Mitch Epstein: Rocks and Clouds at Yancey Richardson Gallery

Mitch Epstein, Clouds #94, New York City, 2015. Courtesy Yancey Richardson Gallery

Mitch Epstein, Clouds #94, New York City, 2015. Courtesy Yancey Richardson Gallery

Mitch Epstein’s early work was distinguished by a riot of color, but his recent photographs are in a more contemplative greyscale. That chronology only accounts for surface phenomena. Since he began working in the 1980s, Epstein has displayed a Breughel-esque ability to organize chaotic events and tones into cool, harmonious frames. Indeed, his photographs have a decidedly soothing feel – whether shot in color (like his marvelous work in India and eerie study of Vietnam) or black and white (like his more recent project on the trees of New York). As the novelist Anita Desai puts it: “Trapped in…hurly-burly and commotion, [Epstein] makes an island for himself, creates a space in which to be himself so that he may not be crushed and obliterated by all that is around him.”
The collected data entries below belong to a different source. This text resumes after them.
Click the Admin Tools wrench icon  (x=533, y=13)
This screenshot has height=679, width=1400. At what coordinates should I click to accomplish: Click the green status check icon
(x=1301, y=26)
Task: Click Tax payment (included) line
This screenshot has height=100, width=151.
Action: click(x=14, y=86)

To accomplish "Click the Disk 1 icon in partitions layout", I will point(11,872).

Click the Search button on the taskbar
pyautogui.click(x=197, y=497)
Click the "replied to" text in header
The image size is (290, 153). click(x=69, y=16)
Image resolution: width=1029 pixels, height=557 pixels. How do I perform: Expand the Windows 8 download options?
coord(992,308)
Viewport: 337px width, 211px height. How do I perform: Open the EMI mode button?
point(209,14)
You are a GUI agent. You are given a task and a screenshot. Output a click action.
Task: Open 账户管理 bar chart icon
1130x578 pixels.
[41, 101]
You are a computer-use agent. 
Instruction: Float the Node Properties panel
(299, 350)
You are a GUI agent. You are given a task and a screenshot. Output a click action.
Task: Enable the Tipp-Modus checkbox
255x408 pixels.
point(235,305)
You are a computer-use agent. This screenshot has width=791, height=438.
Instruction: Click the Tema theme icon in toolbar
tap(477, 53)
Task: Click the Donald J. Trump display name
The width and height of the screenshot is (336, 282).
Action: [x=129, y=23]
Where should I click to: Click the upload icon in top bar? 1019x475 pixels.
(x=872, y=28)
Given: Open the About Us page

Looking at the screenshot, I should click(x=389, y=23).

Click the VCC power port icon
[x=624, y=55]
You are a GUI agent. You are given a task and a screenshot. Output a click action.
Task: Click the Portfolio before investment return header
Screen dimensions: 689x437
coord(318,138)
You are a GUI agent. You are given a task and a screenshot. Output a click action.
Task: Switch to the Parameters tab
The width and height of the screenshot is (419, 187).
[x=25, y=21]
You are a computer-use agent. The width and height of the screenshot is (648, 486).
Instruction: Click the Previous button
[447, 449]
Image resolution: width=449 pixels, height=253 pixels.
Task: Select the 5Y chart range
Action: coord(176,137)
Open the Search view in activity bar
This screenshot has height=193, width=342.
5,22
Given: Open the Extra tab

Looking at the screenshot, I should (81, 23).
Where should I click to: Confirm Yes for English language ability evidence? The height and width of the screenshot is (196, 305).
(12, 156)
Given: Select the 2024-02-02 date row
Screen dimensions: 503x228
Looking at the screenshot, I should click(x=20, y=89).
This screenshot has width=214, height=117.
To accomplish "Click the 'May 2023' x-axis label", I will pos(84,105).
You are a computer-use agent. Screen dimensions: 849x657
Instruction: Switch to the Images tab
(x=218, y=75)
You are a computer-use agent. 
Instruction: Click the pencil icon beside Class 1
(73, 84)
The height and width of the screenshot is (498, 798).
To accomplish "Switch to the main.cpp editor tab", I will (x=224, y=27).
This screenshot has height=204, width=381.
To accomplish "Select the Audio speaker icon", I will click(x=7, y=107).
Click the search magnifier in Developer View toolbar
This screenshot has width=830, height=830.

The dialectic of harmony and flux reappears in his latest project, Rocks and Clouds, on view at Yancey Richardson Gallery until October 22.

Mitch Epstein, Indian Prayer Rock, Pelham Bay Park, Bronx, 2014. Courtesy Yancey Richardson Gallery

Mitch Epstein, Indian Prayer Rock, Pelham Bay Park, Bronx, 2014. Courtesy Yancey Richardson Gallery

In 2004, inspired by Central Park and its designer, landscape architect Frederick Law Olmsted, Epstein began photographing ancient rocks across the five boroughs of New York City. Seeking an ephemeral counterpoint, he then turned his attention to clouds.

The great drama of these series, which is shot in a majestically bright greyscale, is that of man’s coexistence with nature. This plays itself out in opposite directions. Photographs like The Hernshead contrast the almost prehistoric landscape of Central Park with the transient lives of people sitting by the water. Those like Clouds #33 and Clouds #88 juxtapose the sky’s passing meteorological rages with the placid and (seemingly) permanent texture of the New York skyline.

As usual, Epstein displays great formal mastery and spatial insight. His photographs are the opposite of traditional landscapes, in that they don’t present the physical world as a flattish tapestry but as an open door or tunnel entrance. Sea and sky travel far into his frames, whereas buildings occupy a thin layer. This has an especially haunting effect in photos like Clouds #55, which shows a building in the Bronx Community College against moody sailing clouds. The message is clear: Our day to day lives may be stable, but time is passing by.